Dormir solo en un rincón tan salvaje y rodeado de fauna es pura desconexión, o conexión, según se mire. A las 12 de la noche me despierto. Siento cómo la luz de la luna me acaricia el rostro e ilumina la estancia. Salgo del saco y de la tienda para vivir ese momento único en mitad de la nada; las estrellas me saludan con un brillo intensísimo suspendidas en el aire puro, frío y cristalino de la alta montaña. El silencio es absoluto. El rocío me refresca. Es la magia del vivac en estado puro. Mi alma se llena de vida.
A la mañana siguiente, con las primeras luces y las piernas frescas, tras un descanso reparador y un desayuno contundente dentro de la tienda, afronto el tramo más duro: el ascenso directo al Collado de 2.560 m. Es un auténtico muro vertical donde el esfuerzo físico es extremo. Durante la remontada por los sectores más escarpados, la montaña se despide con un último regalo: un pequeño grupo de rebecos cruza a gran velocidad las tarteras superiores, unos cernícalos cazan en las cumbres, un quebrantahuesos surca el aire en silencio a contraluz… Las nubes oscurecen el cielo, una ligera llovizna me renueva.
Ya solo me quedan un par de horas de bajada. Me siento completamente feliz y agradezco a la Naturaleza el gran regalo que me ha dado mientras mis pasos me llevan de regreso, al tiempo que el Sol se impone entre las nubes.
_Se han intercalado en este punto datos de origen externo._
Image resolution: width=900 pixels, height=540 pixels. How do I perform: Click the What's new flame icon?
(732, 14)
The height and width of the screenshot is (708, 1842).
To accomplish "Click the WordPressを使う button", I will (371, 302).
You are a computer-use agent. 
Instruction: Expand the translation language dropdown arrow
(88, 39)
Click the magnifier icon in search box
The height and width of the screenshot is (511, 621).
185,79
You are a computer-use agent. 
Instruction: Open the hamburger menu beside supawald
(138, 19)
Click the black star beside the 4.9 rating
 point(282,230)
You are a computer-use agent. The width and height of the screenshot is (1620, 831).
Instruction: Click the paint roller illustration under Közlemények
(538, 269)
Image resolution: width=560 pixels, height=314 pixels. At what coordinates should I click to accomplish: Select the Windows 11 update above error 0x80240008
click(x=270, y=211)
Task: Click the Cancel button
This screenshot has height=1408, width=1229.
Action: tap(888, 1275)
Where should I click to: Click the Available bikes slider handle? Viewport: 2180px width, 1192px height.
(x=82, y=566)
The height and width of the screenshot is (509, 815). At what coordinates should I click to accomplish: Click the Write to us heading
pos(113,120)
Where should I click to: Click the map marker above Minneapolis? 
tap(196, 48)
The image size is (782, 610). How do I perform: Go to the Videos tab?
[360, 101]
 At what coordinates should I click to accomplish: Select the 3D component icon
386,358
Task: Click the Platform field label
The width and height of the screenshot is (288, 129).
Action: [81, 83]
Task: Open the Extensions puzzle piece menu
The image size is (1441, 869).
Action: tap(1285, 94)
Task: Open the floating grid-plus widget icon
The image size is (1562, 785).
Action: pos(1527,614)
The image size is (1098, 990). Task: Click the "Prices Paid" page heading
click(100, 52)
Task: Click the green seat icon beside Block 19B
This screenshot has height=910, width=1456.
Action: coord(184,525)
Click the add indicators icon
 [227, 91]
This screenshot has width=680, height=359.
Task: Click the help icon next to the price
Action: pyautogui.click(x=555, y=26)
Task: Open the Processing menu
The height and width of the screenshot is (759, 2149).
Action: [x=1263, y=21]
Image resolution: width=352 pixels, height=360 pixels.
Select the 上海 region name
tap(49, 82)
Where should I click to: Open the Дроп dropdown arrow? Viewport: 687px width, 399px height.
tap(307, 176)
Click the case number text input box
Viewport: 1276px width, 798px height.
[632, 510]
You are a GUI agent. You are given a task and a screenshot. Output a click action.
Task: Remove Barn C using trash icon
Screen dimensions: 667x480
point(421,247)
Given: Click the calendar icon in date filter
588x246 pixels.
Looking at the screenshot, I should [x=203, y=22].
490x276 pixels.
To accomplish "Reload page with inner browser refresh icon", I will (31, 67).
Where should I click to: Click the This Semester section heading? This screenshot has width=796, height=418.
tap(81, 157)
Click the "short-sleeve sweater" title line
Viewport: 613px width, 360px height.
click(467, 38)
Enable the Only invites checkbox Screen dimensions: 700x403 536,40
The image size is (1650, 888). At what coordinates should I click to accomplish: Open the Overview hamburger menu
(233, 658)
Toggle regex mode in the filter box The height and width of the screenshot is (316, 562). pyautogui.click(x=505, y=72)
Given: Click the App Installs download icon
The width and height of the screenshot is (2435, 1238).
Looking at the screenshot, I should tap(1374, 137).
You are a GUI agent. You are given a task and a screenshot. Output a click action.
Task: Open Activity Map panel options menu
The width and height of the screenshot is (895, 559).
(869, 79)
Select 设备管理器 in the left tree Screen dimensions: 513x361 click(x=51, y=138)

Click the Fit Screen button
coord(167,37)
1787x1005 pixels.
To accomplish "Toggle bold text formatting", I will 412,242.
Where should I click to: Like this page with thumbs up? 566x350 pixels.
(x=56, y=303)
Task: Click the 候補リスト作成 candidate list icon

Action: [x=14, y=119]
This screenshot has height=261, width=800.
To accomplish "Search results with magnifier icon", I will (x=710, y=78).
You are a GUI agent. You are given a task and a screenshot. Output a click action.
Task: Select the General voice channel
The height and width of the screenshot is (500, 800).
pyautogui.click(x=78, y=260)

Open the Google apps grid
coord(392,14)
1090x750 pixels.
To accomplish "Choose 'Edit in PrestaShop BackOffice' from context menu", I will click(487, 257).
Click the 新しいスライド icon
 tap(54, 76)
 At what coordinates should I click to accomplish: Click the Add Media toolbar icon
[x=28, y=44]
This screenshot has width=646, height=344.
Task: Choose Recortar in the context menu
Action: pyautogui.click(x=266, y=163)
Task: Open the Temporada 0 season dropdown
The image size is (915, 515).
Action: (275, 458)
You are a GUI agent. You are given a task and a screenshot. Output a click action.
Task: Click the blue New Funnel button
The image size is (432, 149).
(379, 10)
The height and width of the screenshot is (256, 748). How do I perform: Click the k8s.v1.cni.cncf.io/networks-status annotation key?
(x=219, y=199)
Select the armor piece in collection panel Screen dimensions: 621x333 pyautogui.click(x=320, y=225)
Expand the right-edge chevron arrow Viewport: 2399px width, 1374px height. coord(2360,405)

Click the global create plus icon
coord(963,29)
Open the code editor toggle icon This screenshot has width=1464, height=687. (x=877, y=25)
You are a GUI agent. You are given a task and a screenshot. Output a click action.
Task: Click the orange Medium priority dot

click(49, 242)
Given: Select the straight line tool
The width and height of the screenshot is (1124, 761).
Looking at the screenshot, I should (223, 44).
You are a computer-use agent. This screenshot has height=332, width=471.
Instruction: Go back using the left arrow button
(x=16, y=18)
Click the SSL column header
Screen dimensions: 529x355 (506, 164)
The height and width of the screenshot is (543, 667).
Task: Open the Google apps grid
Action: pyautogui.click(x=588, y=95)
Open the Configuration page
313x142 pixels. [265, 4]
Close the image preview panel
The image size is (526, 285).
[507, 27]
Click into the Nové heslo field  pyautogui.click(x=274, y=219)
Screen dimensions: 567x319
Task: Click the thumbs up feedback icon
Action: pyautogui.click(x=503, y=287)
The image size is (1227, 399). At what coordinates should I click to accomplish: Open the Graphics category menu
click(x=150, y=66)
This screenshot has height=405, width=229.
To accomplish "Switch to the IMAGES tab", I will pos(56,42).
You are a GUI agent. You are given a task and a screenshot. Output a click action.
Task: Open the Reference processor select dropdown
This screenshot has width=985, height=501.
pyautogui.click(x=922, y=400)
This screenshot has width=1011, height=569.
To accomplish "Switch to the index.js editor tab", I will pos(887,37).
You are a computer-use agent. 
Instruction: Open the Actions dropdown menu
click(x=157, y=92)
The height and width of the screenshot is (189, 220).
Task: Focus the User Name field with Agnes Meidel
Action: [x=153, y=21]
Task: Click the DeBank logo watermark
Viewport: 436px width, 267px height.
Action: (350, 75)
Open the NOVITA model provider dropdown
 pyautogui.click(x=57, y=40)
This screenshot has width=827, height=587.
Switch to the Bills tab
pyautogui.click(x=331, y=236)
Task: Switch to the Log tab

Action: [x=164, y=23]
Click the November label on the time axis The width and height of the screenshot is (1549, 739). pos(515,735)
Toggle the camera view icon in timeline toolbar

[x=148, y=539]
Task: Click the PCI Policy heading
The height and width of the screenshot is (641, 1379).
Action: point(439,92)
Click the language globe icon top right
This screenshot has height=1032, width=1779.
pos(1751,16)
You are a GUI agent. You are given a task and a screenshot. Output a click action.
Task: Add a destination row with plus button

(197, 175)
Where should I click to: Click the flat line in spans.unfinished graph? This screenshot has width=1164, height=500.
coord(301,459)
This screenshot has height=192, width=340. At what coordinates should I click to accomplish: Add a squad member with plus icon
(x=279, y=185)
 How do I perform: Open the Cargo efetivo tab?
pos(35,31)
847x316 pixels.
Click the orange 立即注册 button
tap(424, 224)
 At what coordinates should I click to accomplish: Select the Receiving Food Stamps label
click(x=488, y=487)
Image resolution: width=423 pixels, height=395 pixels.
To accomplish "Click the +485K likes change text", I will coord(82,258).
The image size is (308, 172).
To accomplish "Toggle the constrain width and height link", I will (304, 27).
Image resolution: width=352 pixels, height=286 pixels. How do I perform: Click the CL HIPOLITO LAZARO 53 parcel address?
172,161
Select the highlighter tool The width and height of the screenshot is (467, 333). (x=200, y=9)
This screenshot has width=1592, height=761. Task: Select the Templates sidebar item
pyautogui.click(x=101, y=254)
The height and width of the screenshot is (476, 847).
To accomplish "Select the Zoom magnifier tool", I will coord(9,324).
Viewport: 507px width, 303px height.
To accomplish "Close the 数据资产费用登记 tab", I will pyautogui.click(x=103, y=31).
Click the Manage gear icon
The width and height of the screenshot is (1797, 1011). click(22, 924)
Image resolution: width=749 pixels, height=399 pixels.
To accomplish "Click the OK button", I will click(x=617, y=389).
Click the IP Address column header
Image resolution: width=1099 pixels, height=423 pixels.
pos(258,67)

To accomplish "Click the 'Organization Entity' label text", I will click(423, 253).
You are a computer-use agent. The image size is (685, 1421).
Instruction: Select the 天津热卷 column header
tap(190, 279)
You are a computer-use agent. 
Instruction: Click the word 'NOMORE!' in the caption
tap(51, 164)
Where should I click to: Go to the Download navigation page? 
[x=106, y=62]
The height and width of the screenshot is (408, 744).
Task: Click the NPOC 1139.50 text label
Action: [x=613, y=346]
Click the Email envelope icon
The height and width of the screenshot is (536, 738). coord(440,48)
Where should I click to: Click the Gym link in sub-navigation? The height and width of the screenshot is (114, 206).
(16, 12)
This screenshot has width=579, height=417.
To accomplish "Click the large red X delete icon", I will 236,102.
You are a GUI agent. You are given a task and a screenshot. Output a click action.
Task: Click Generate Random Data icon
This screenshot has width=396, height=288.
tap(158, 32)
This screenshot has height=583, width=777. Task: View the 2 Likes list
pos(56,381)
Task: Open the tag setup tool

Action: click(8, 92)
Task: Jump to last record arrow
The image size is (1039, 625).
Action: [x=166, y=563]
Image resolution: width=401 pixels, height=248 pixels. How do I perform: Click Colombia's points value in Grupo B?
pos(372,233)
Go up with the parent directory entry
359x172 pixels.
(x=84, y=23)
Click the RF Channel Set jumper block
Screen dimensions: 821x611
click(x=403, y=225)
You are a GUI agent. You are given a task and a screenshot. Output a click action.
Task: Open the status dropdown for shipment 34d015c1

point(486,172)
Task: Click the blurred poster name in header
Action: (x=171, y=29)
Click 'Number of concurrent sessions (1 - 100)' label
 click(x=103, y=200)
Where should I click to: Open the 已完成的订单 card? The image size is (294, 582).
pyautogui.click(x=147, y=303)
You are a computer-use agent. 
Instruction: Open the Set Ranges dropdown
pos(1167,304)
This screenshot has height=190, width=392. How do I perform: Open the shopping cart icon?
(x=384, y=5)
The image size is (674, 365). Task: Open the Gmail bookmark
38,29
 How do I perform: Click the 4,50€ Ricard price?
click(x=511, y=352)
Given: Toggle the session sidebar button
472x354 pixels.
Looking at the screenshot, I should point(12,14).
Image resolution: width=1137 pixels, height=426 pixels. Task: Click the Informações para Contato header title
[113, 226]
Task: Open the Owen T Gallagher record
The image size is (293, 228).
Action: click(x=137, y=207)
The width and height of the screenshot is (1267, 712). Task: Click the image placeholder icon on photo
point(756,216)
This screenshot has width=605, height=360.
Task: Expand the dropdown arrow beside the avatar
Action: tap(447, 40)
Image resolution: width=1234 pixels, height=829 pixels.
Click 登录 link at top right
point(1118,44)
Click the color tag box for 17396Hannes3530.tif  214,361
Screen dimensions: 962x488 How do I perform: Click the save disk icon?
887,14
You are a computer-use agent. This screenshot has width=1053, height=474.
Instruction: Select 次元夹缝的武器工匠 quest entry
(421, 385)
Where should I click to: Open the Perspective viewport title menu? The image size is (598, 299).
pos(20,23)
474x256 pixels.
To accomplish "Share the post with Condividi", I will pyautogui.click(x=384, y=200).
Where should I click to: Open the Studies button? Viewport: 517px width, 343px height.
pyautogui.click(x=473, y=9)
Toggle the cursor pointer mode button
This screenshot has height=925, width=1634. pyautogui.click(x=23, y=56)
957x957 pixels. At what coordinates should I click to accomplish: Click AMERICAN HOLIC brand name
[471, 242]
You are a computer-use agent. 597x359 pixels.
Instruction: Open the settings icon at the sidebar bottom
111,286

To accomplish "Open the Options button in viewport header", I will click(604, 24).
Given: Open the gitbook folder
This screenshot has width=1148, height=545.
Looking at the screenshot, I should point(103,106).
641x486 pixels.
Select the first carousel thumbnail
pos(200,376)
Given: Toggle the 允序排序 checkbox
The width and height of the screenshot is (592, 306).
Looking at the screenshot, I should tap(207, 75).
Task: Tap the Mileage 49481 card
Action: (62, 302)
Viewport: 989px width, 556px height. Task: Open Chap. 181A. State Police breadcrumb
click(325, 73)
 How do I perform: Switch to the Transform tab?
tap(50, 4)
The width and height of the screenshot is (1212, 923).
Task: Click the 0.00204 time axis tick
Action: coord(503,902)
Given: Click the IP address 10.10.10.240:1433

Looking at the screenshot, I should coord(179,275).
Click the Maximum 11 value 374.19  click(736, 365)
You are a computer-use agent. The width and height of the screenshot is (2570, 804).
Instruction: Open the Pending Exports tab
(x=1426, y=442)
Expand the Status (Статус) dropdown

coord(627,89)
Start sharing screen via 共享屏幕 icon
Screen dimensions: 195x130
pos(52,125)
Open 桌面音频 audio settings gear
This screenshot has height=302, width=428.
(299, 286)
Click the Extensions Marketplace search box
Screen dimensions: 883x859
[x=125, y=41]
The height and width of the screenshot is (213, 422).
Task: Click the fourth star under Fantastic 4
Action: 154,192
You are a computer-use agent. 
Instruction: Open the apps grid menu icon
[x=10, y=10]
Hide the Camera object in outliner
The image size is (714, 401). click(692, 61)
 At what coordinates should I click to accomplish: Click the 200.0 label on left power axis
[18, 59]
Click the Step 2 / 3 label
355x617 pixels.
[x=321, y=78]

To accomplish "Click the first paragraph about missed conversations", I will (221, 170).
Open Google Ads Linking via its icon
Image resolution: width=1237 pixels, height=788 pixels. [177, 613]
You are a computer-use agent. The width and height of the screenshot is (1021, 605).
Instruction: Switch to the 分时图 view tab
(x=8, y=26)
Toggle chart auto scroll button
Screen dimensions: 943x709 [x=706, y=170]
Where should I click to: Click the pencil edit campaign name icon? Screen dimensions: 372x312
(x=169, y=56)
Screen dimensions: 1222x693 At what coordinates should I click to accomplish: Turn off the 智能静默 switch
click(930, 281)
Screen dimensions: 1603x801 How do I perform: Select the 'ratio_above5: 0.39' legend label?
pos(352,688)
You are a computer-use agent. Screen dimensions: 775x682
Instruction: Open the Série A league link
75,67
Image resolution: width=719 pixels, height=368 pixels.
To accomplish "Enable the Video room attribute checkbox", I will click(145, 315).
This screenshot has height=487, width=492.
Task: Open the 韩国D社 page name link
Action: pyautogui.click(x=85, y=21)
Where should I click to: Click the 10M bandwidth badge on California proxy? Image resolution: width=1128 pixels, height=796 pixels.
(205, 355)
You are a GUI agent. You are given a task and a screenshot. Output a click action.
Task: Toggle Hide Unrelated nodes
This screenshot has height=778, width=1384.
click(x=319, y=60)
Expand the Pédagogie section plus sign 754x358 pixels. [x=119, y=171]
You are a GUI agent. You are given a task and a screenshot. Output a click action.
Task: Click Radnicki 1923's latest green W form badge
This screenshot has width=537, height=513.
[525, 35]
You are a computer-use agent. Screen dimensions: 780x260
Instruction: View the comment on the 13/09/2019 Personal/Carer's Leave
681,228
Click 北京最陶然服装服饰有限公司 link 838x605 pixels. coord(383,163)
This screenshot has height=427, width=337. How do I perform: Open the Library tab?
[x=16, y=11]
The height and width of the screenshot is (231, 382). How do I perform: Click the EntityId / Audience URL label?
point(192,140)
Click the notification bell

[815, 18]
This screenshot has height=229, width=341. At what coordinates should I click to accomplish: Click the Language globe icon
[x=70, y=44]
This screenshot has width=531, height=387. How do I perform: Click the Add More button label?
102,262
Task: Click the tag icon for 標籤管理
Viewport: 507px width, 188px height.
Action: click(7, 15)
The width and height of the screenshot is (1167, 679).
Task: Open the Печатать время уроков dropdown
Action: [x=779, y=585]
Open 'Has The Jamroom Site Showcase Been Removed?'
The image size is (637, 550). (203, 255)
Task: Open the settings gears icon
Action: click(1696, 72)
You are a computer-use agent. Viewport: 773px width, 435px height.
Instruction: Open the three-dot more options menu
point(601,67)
Solo es imposible aquello que no intentas.
De momento puedes ver el Tráiler del próximo vídeo en formato Short.
ESTRENO el 6 de Septiembre.
FOTOS y VIDEO. Fecha: 25.08.2026. LUGAR: Parque Natural Ter Freser, Girona. Fotos: 1. Yo, cargado con la mochila en un sendero rompepiernas. 2. Collalba gris (Oenanthe oenanthe) sobre una roca. 3. Vista panorámica del vivac tras ponerse el Sol, a 2.200 m de altitud. 4. Un grupo de Muflones (Ovis orientalis musimon) pasta junto a Rebecos (Rupicapra rupicapra) 5. Un macho de Muflón majestuoso me regala un gran premio. Los muflones fueron introducidos en la zona en la década de los 60 por motivos cinegéticos. CÁMARA: Canon SX70 HS.
INFORMACIÓN sobre la RUTA: Ruta exigente y dura no apta para todos los públicos. Dificultad de orientación en el itinerario sin caminos señalizados, cantidad de esfuerzo muy alta. En esta zona se puede hacer vivac siguiendo la normativa vigente: a más de 2000 m de altura y más de 2 km de distancia de cualquier refugio, desde la puesta hasta la salida del Sol.